*Work to complete*
Repeat each entry exactly; omit all pictures.

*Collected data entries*
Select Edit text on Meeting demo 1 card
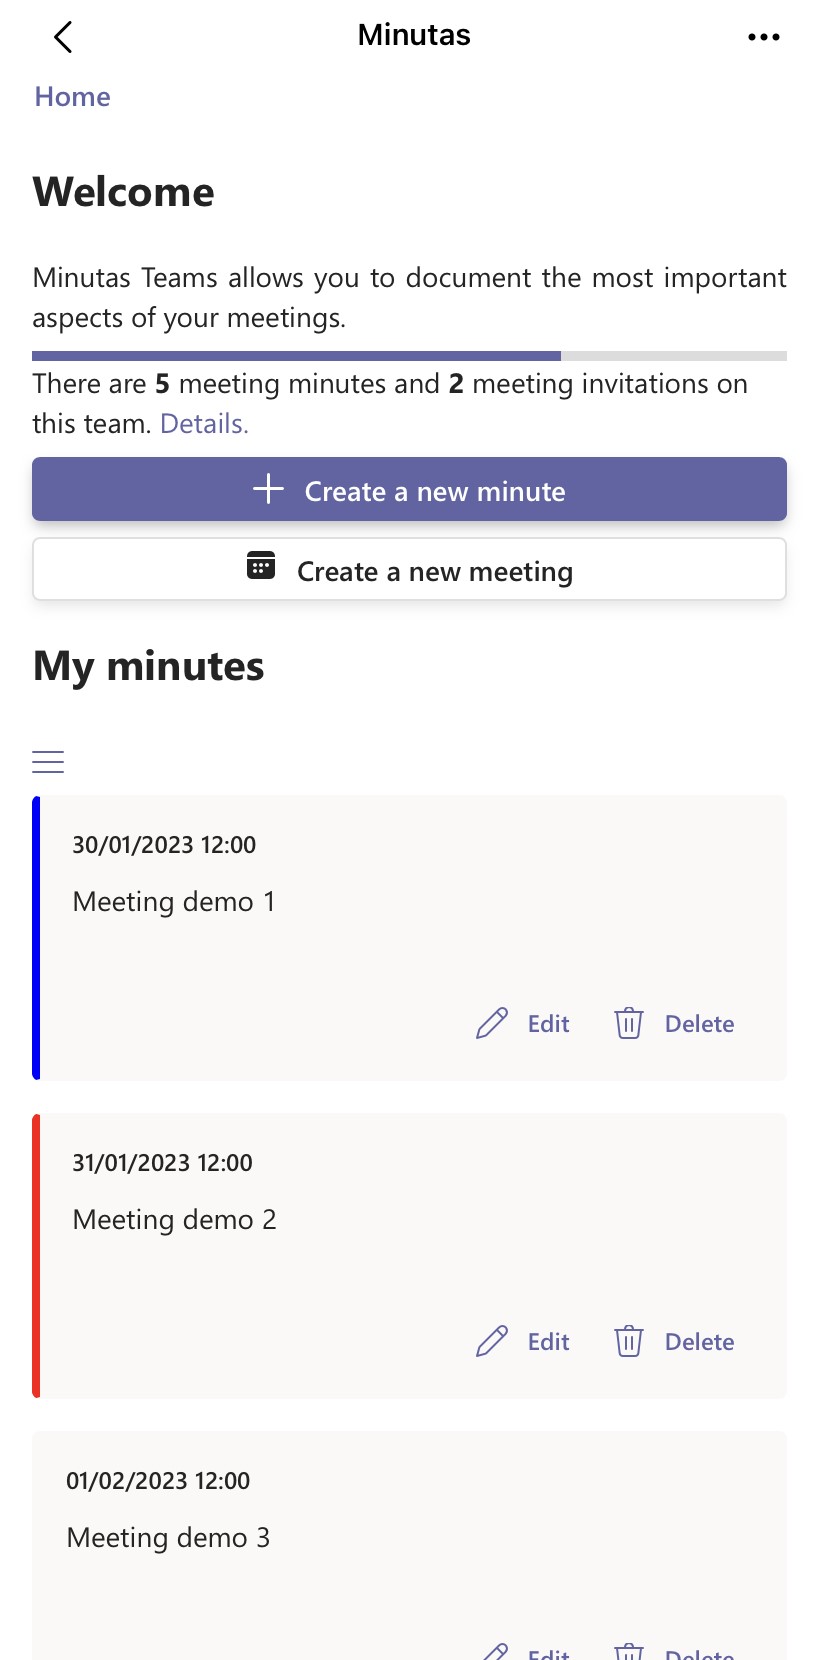 (x=548, y=1024)
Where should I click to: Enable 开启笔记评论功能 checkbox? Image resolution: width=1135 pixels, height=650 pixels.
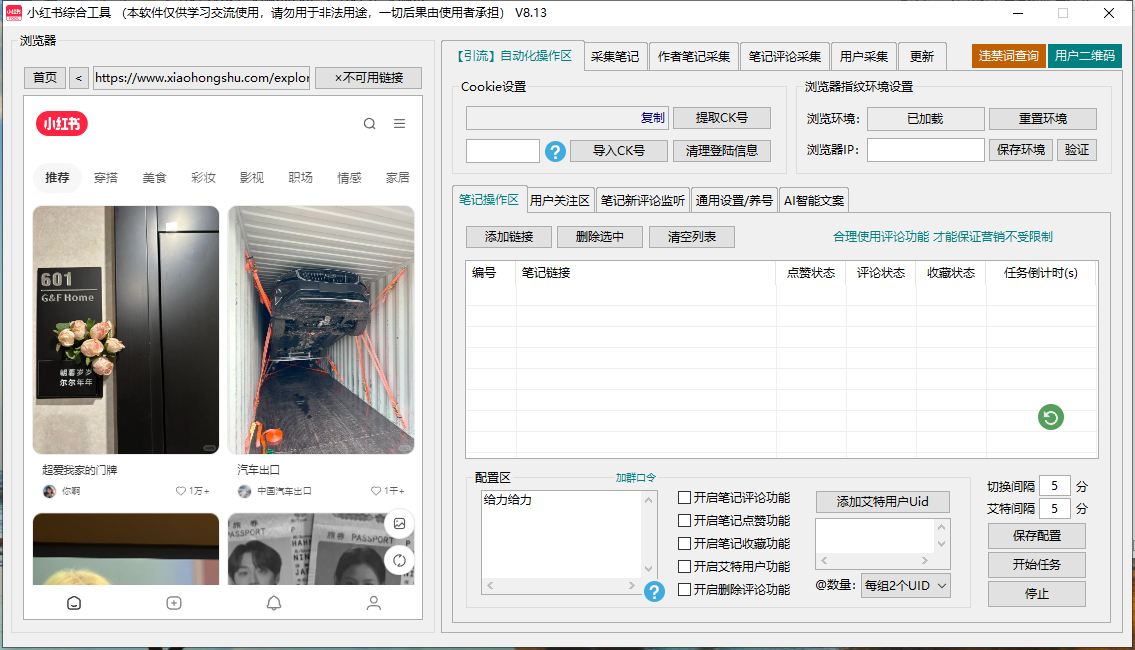click(x=684, y=498)
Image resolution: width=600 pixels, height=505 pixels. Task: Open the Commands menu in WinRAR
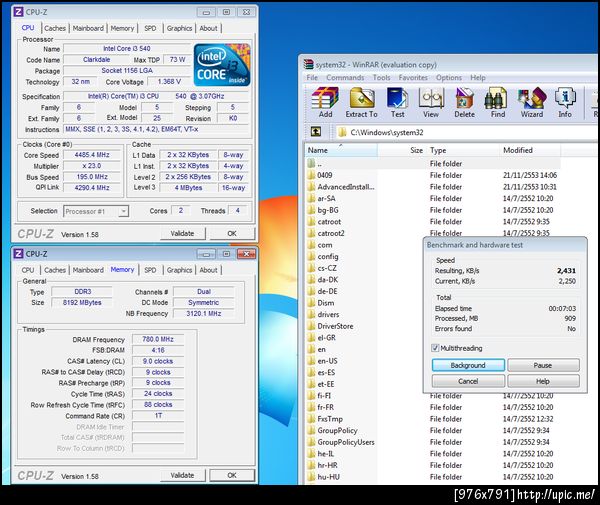(x=345, y=78)
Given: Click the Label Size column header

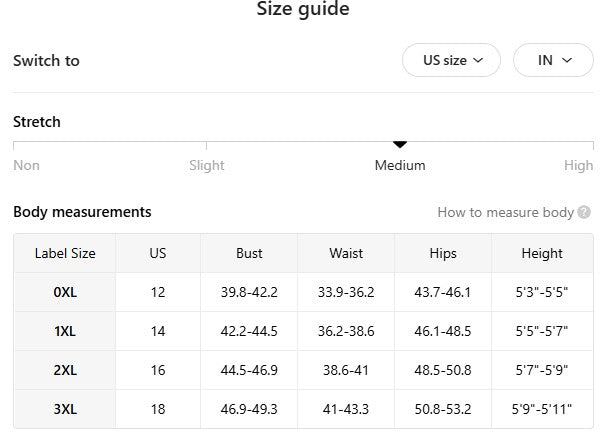Looking at the screenshot, I should (65, 253).
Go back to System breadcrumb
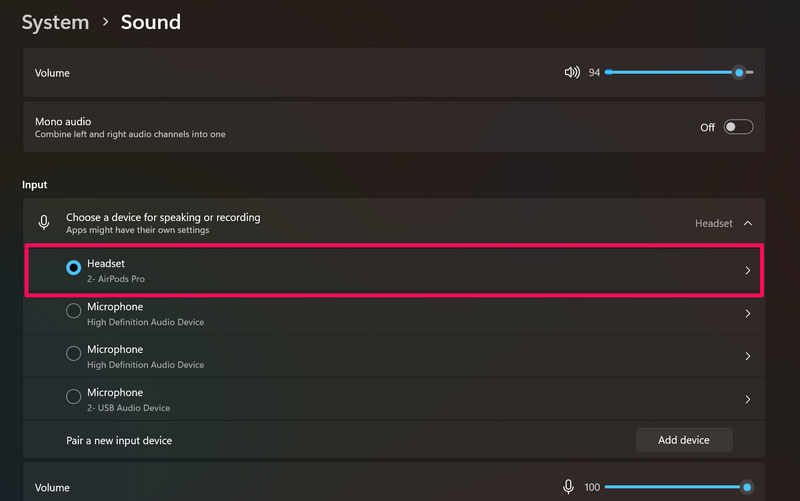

*Response area*
Select Edit text on Meeting demo 1 card
 (x=548, y=1024)
Where should I click to: Enable 开启笔记评论功能 checkbox? Image resolution: width=1135 pixels, height=650 pixels.
click(x=684, y=498)
Image resolution: width=600 pixels, height=505 pixels. Task: Open the Commands menu in WinRAR
(x=345, y=78)
Given: Click the Label Size column header

Looking at the screenshot, I should (65, 253).
Go back to System breadcrumb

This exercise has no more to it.